Buffalo, NY (WBEN) - Charles Parkhurst, who helped recovered art looted by the Nazis, and later spent two years at the Albright Art Gallery in Buffalo, has passed away.
He died at his home in Amherst, Massachusetts, on Thursday. He was 95.
Charles Percy Parkhurst was born in Columbus, Ohio, and graduated from Princeton as a master of fine arts in 1941.
After serving as an assistant curator at the National Gallery of Art in Washington, he went to war as a naval gunnery officer in the Mediterranean.
As World War Two ended, he was named deputy chief of Monuments, Fine Arts and Archives in Germany.
The mission of the so-called "Monuments Men" was tracking down art and artifacts stolen by the Germans, ultimately finding more than five million items.
He said the job was made easier by the thieves: "Germans are very methodical in general," he would say, "and they kept very good records."
In 1945, Parkhurst and other officers blocked an effort to ship the looted art to the United States. The so-called Wiesbaden Manifesto caused a furor -- and Eleanor Roosevelt was one of the supporters who made certain the plan was dropped.
For his efforts in recovering looted art, the French government made him a chevalier of the Legion of Honor.
After leaving the Navy in 1946, Parkhurst followed Andrew C. Ritchie to Buffalo, becoming an assistant curator of the Albright Art Gallery.
During the two years in Buffalo, Parkhurst also taught across the street at State Teachers' College, now known as Buffalo State College.
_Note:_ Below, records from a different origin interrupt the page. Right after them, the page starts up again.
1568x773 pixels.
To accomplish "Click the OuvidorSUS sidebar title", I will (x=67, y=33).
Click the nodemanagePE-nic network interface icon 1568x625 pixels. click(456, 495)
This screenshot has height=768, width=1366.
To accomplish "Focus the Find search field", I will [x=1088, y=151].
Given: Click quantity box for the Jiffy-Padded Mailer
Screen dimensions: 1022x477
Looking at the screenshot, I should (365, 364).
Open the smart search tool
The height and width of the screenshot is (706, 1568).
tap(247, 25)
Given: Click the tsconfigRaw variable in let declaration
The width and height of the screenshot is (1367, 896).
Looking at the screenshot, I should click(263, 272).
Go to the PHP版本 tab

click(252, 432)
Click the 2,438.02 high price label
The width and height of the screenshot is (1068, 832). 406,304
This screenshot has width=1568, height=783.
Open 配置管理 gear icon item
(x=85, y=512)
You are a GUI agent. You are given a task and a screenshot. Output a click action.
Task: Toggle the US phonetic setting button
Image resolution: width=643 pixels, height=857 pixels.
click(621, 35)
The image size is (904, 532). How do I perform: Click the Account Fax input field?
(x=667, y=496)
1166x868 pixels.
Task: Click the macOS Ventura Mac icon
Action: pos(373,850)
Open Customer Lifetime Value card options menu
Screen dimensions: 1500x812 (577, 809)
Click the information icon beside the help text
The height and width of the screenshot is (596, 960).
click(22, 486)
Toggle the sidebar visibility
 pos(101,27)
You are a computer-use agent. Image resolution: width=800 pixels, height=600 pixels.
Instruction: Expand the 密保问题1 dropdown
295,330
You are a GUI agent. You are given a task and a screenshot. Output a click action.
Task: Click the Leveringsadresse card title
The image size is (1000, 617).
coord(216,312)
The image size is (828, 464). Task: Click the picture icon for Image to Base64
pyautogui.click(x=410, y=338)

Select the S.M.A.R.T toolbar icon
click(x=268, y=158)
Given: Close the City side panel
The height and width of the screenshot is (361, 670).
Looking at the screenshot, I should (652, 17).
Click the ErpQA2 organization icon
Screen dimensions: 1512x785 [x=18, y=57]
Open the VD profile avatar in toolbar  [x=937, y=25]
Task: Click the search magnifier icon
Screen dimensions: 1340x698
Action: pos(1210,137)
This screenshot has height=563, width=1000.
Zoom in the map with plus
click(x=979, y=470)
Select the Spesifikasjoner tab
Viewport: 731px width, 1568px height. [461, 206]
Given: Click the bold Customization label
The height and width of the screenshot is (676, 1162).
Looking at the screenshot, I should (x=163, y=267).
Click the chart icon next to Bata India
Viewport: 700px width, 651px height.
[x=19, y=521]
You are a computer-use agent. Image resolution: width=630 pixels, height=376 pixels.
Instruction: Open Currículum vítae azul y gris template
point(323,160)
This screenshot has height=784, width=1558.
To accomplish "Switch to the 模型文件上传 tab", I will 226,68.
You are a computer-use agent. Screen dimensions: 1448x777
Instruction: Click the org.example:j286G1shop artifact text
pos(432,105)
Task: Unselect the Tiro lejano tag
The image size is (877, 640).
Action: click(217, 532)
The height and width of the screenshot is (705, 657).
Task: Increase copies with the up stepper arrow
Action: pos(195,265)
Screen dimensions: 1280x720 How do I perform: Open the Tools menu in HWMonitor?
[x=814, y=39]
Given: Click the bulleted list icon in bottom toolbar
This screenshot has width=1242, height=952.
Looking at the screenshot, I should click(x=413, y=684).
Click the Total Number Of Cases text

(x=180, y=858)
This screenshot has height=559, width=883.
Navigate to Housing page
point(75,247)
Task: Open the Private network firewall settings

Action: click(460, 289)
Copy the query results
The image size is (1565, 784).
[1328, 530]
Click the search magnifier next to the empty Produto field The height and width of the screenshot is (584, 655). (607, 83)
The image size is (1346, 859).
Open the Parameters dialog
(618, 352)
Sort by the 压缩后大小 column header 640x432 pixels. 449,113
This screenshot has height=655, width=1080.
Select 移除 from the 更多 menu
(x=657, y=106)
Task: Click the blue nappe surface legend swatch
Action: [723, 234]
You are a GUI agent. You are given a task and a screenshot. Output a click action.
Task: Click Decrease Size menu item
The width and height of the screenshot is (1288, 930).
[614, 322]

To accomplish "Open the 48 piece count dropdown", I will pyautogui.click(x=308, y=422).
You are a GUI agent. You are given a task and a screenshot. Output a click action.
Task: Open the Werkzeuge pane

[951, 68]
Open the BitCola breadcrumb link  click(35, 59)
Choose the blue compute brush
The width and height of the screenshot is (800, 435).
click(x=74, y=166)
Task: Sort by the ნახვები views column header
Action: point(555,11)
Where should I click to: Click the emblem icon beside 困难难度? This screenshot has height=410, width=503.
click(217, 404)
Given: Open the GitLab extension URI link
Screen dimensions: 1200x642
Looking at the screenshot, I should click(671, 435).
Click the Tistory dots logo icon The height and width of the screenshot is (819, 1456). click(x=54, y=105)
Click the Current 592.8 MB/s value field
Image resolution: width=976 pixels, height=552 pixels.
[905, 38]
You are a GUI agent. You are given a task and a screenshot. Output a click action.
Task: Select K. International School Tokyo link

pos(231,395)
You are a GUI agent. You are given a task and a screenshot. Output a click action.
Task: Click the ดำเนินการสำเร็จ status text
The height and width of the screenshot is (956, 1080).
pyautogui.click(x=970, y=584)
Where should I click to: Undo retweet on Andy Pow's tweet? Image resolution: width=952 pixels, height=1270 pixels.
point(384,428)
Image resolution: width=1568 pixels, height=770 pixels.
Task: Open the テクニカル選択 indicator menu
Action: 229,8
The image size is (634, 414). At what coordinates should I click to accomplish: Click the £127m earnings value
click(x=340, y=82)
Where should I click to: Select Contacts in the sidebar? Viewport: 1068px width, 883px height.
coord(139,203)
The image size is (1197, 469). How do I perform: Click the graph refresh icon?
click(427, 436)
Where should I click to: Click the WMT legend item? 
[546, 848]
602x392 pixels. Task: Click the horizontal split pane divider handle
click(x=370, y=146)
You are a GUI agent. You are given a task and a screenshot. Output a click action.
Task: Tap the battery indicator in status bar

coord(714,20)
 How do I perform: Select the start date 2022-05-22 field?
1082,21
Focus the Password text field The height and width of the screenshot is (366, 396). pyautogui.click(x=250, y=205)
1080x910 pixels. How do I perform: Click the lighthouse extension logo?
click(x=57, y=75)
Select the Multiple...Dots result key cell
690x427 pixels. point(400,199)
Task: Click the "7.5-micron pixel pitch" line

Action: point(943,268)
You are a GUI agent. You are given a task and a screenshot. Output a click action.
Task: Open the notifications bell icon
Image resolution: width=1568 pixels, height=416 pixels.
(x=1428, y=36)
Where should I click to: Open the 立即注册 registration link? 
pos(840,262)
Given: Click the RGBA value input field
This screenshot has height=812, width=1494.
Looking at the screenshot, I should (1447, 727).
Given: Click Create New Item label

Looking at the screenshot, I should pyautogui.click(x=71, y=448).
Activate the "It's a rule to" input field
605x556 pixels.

But he wasn't happy with the class, telling the Archives of American Art, "The students weren't terribly good."
Parkhurst left Buffalo when he was lured back to his alma mater, Princeton, this time to teach.
In 1962, he was named director of the Baltimore Museum of Art, where he stayed until, again, returning to a familiar place -- Washington's National Gallery of Art -- but this time as chief curator.
Some of the information in this article is from William Grimes' obituary from the International Herald Tribune, and from a 1982 Buck Pennington interview for the Archives of American Art, Smithsonian Institution.